Tareas por realizar:
**A.** En el texto sobre Mompós, ¿cuáles son las tres calles históricas de la ciudad?
**B.** Prosigue el texto sobre Mompós después de su última oración.

Texto de lectura:
━━━━━━━━
Mompós brilla en la nostalgia de los colombianos como una tierra a la que se debe ir por obligación de país.
Se sabe también que es de difícil acceso porque el río Magdalena la circunda con sus dos brazos, de modo que es precisa una rudimentaria navegación para llegar a sus tres calles históricas, la de la Albarrada, la del Medio, la de Atrás.
Son calles ardientes, paralelas al río, flanqueadas de casas en las que se adivinan existencias suntuosas. Hay que entrar en ellas para sentir la enormidad de los recintos, la musculatura de los ficus y ceibas en los varios patios, las escaleras al segundo piso de la eternidad.
Es la imaginación la que debe añadir ingredientes a esta realidad adormecida, pues del viejo esplendor queda apenas el esqueleto.
Un buen viajero, no obstante, perdona las injurias del tiempo y de los políticos, y configura en estos palacios extenuados un teatro digno de los tres siglos durante los cuales Mompós fue el gran puerto fluvial por donde pasaba a vapor el futuro.
Dos cosas permanecen intactas. La habilidad de los artesanos de la filigrana en plata y oro, que en cobertizos de paja trenzan una riqueza de pescaditos y de joyas, con ojos y dedos de creadores del mundo. Son herederos de grandes nombres, que no dejan morir este tejido imposible.
Intacto también está el cementerio más blanco y pulido de Colombia. Tenía que ser así. Un pueblo que vive del recuerdo debe vivir sobre todo de sus muertos, o por lo menos del sitio de sus muertos.
━━━━━━━━
Datos disponibles:
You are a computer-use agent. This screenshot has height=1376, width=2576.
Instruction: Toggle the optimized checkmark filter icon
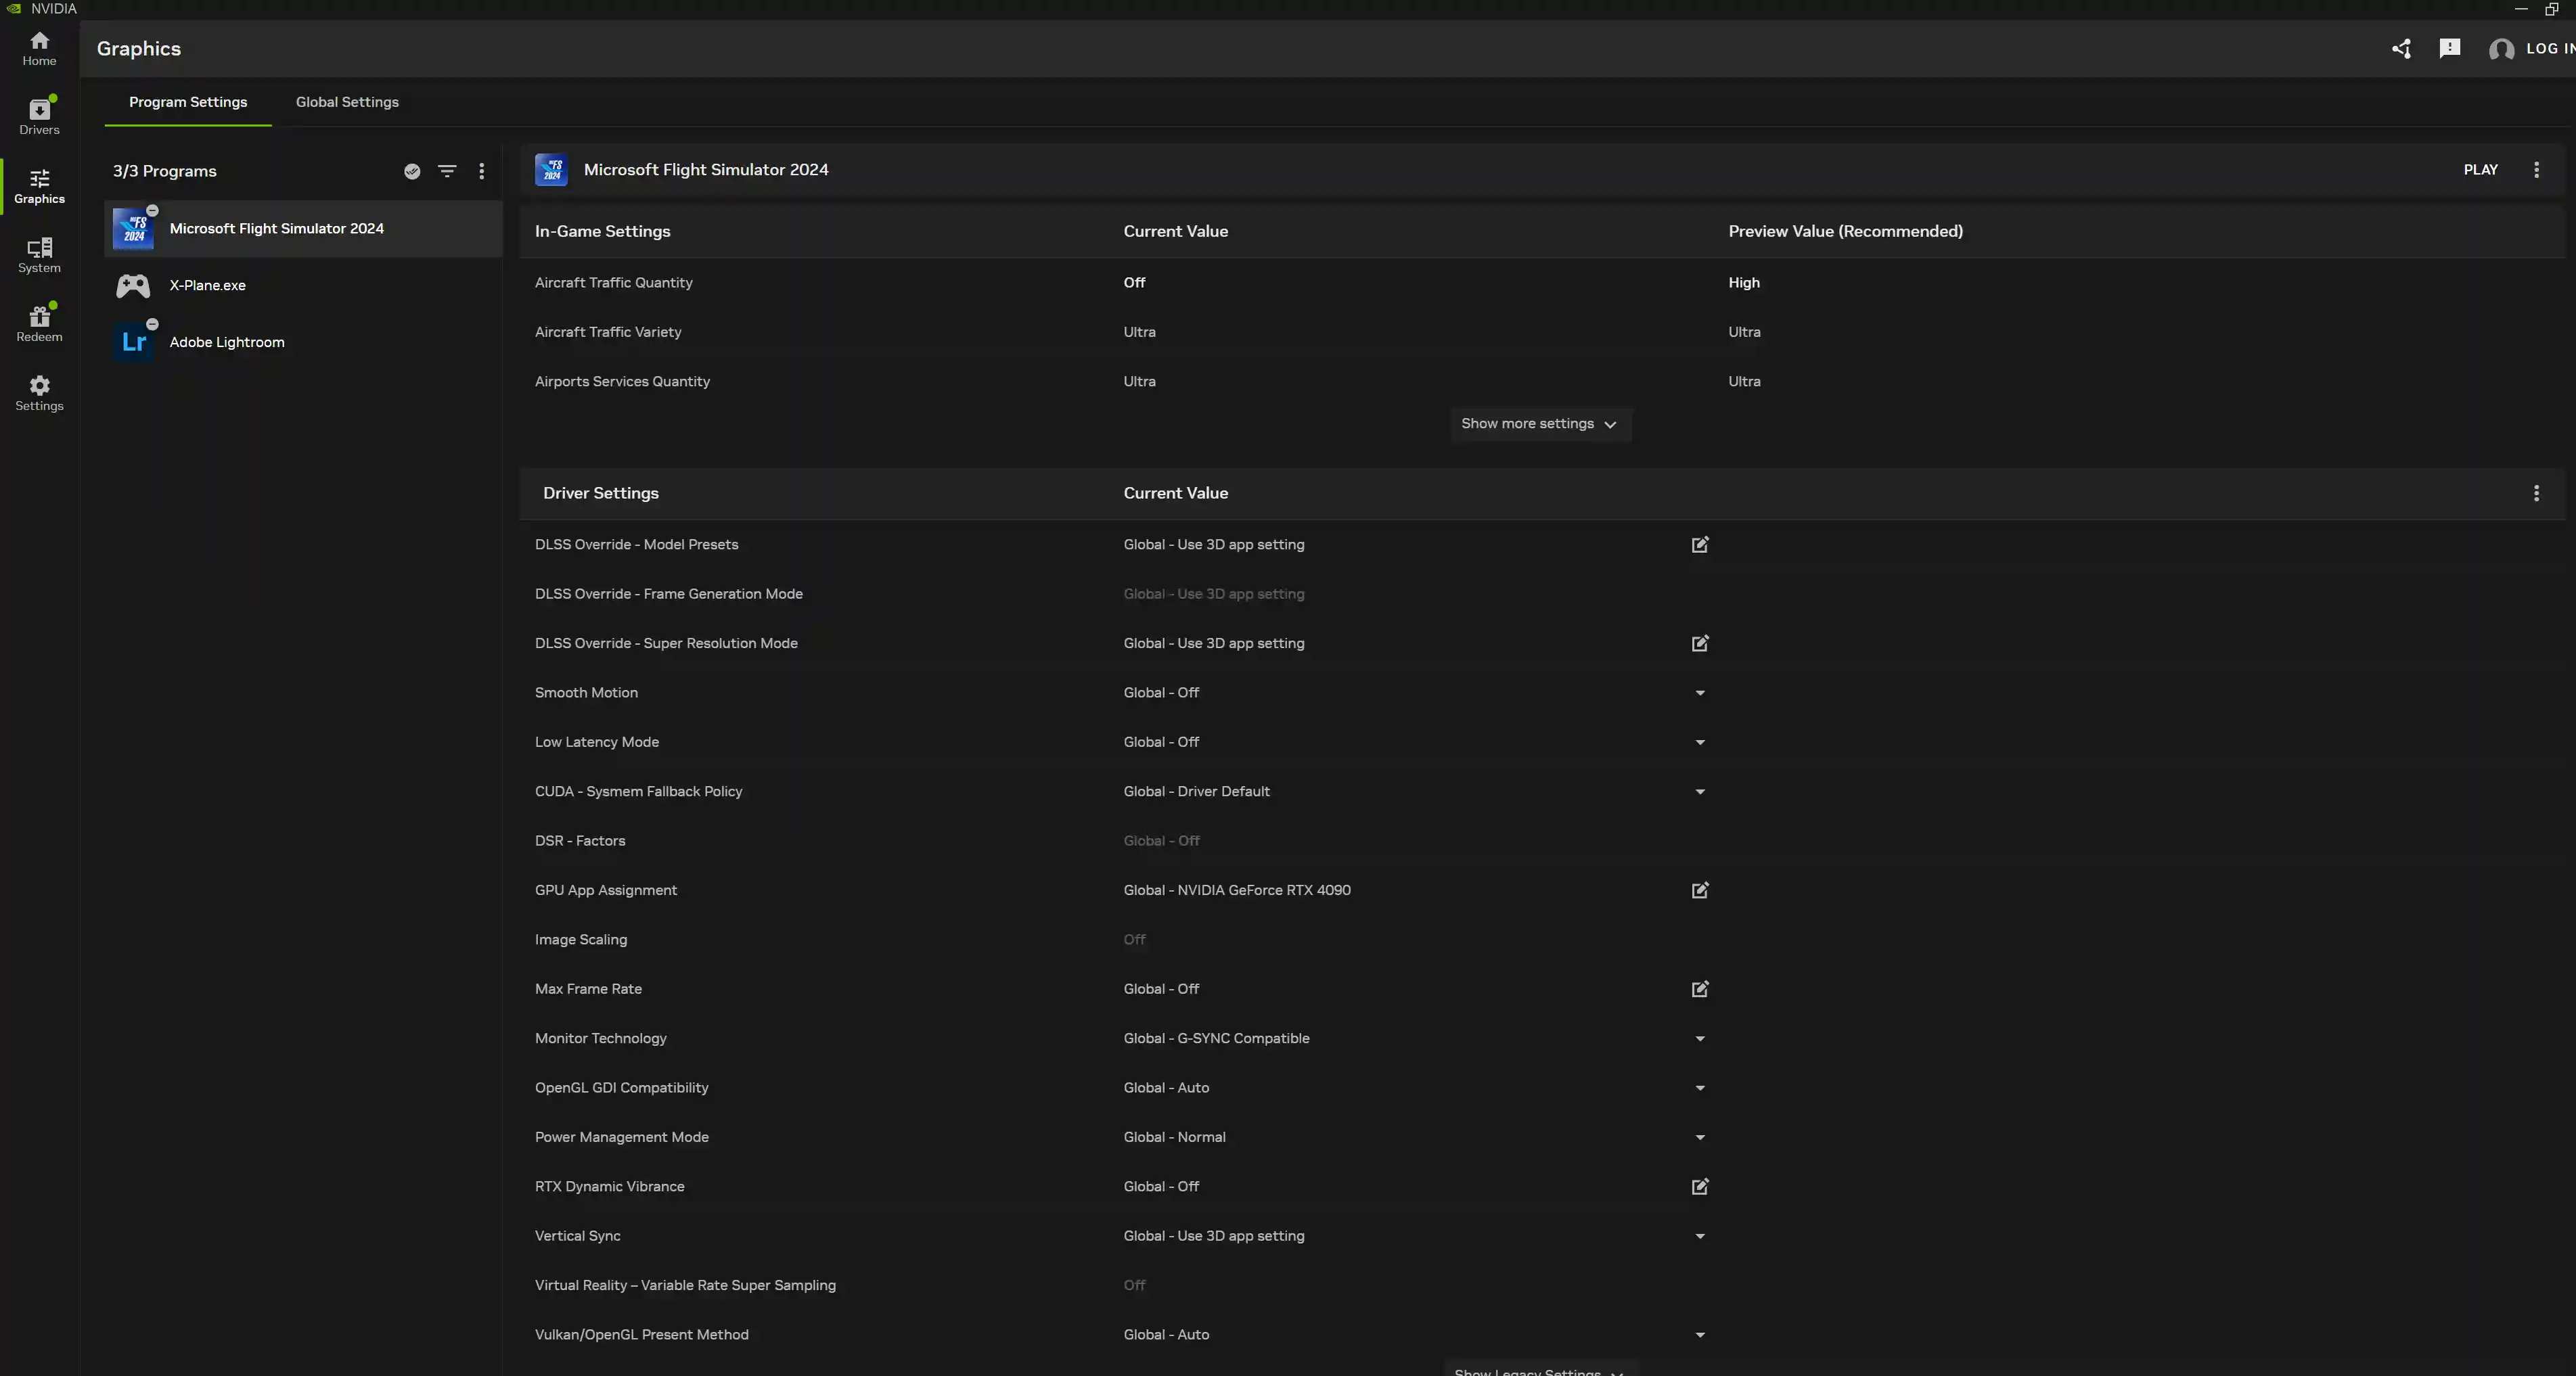412,171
━━━━━━━━
Resultados del ejercicio:
**A.** La de la Albarrada, la del Medio y la de Atrás.

**B.**
Una prolongada vía de palmeras da acceso al barrio de las tumbas y los cenotafios, en la parte antigua, la más valiosa.
Duermen allí los ilustres apellidos locales, los Ribón, los Gutiérrez de Piñeres; y los héroes independentistas, entre los que destaca el general bogotano Hermógenes Maza, muerto en este puerto. La imponencia de su monumento hace olvidar los innumerables chistes acerca de la ordinariez de este lugarteniente de Bolívar.
Pocos metros atrás, más allá de las lápidas de dos ciudadanos alemanes que durante la Segunda Guerra Mundial estaban por los cuarenta años de edad (¿huyendo de qué vinieron a terminar sus días en esta isla del trópico?), sorprende la única efigie negra del conjunto. Es el busto de un hombre de 35 años, pelo quieto, barba en candado, alta frente.
La inscripción del bloque elevado habla de un homenaje del Congreso de Colombia a Candelario Obeso.
El primer poeta negro, remá, remá, supo que son constantes y firmes las penas, bogá, bogá.
Desde su muerte en 1884, es el vigía teñido de este camposanto regio.